(Dataset items)

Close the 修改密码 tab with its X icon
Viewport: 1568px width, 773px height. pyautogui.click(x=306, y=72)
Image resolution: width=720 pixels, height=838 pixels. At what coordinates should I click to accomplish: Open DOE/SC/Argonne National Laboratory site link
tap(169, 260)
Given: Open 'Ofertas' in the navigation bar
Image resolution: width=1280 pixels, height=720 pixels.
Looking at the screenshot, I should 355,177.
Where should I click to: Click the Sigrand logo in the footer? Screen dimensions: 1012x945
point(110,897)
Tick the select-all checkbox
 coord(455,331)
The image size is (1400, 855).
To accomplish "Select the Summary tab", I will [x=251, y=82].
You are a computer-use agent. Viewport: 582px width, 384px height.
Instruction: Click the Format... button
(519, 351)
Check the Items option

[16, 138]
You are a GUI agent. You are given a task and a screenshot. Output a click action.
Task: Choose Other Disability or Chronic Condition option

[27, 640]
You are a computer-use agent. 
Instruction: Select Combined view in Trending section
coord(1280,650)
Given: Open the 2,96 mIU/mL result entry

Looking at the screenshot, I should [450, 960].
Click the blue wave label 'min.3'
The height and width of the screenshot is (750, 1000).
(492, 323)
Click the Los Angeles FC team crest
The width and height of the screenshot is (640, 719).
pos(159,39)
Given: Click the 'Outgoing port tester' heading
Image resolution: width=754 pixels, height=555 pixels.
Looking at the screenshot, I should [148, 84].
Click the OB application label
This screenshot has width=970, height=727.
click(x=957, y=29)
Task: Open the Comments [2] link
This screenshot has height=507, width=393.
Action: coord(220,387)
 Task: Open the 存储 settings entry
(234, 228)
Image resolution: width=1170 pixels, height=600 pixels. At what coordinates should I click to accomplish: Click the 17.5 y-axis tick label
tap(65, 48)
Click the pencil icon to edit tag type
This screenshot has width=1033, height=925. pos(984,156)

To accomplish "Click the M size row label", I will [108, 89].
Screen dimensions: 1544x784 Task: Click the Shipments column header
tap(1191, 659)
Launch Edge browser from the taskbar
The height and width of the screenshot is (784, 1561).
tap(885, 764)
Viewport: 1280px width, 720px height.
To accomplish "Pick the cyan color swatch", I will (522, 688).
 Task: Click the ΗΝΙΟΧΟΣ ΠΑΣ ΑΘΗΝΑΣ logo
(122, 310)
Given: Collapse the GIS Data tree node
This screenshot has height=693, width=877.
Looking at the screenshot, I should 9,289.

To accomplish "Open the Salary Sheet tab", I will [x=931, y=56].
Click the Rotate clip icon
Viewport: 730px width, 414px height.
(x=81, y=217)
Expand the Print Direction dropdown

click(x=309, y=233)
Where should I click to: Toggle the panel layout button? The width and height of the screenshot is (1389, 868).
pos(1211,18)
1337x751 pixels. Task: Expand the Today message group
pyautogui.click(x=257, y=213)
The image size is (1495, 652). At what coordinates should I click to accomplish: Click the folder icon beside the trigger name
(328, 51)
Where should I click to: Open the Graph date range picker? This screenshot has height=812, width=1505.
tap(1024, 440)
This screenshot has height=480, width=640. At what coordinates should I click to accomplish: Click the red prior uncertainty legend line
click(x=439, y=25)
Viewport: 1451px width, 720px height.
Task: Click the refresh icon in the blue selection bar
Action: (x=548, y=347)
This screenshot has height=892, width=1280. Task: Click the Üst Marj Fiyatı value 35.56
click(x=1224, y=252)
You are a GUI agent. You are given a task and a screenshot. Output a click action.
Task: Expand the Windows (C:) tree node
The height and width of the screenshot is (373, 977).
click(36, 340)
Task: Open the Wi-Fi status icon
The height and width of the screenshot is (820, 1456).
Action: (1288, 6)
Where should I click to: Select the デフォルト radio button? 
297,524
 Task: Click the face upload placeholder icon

### [Brief]
All entries must be printed exactly, with nothing omitted.

### [Finished exercise]
Close the 修改密码 tab with its X icon
Viewport: 1568px width, 773px height. pyautogui.click(x=306, y=72)
Image resolution: width=720 pixels, height=838 pixels. At what coordinates should I click to accomplish: Open DOE/SC/Argonne National Laboratory site link
tap(169, 260)
Given: Open 'Ofertas' in the navigation bar
Image resolution: width=1280 pixels, height=720 pixels.
Looking at the screenshot, I should 355,177.
Where should I click to: Click the Sigrand logo in the footer? Screen dimensions: 1012x945
point(110,897)
Tick the select-all checkbox
 coord(455,331)
The image size is (1400, 855).
To accomplish "Select the Summary tab", I will [x=251, y=82].
You are a computer-use agent. Viewport: 582px width, 384px height.
Instruction: Click the Format... button
(519, 351)
Check the Items option

[16, 138]
You are a GUI agent. You are given a task and a screenshot. Output a click action.
Task: Choose Other Disability or Chronic Condition option

[27, 640]
You are a computer-use agent. 
Instruction: Select Combined view in Trending section
coord(1280,650)
Given: Open the 2,96 mIU/mL result entry

Looking at the screenshot, I should [450, 960].
Click the blue wave label 'min.3'
The height and width of the screenshot is (750, 1000).
(492, 323)
Click the Los Angeles FC team crest
The width and height of the screenshot is (640, 719).
pos(159,39)
Given: Click the 'Outgoing port tester' heading
Image resolution: width=754 pixels, height=555 pixels.
Looking at the screenshot, I should [148, 84].
Click the OB application label
This screenshot has width=970, height=727.
click(x=957, y=29)
Task: Open the Comments [2] link
This screenshot has height=507, width=393.
Action: coord(220,387)
 Task: Open the 存储 settings entry
(234, 228)
Image resolution: width=1170 pixels, height=600 pixels. At what coordinates should I click to accomplish: Click the 17.5 y-axis tick label
tap(65, 48)
Click the pencil icon to edit tag type
This screenshot has width=1033, height=925. pos(984,156)

To accomplish "Click the M size row label", I will [108, 89].
Screen dimensions: 1544x784 Task: Click the Shipments column header
tap(1191, 659)
Launch Edge browser from the taskbar
The height and width of the screenshot is (784, 1561).
tap(885, 764)
Viewport: 1280px width, 720px height.
To accomplish "Pick the cyan color swatch", I will (522, 688).
 Task: Click the ΗΝΙΟΧΟΣ ΠΑΣ ΑΘΗΝΑΣ logo
(122, 310)
Given: Collapse the GIS Data tree node
This screenshot has height=693, width=877.
Looking at the screenshot, I should 9,289.

To accomplish "Open the Salary Sheet tab", I will [x=931, y=56].
Click the Rotate clip icon
Viewport: 730px width, 414px height.
(x=81, y=217)
Expand the Print Direction dropdown

click(x=309, y=233)
Where should I click to: Toggle the panel layout button? The width and height of the screenshot is (1389, 868).
pos(1211,18)
1337x751 pixels. Task: Expand the Today message group
pyautogui.click(x=257, y=213)
The image size is (1495, 652). At what coordinates should I click to accomplish: Click the folder icon beside the trigger name
(328, 51)
Where should I click to: Open the Graph date range picker? This screenshot has height=812, width=1505.
tap(1024, 440)
This screenshot has height=480, width=640. At what coordinates should I click to accomplish: Click the red prior uncertainty legend line
click(x=439, y=25)
Viewport: 1451px width, 720px height.
Task: Click the refresh icon in the blue selection bar
Action: (x=548, y=347)
This screenshot has height=892, width=1280. Task: Click the Üst Marj Fiyatı value 35.56
click(x=1224, y=252)
You are a GUI agent. You are given a task and a screenshot. Output a click action.
Task: Expand the Windows (C:) tree node
The height and width of the screenshot is (373, 977).
click(36, 340)
Task: Open the Wi-Fi status icon
The height and width of the screenshot is (820, 1456).
Action: (1288, 6)
Where should I click to: Select the デフォルト radio button? 
297,524
 Task: Click the face upload placeholder icon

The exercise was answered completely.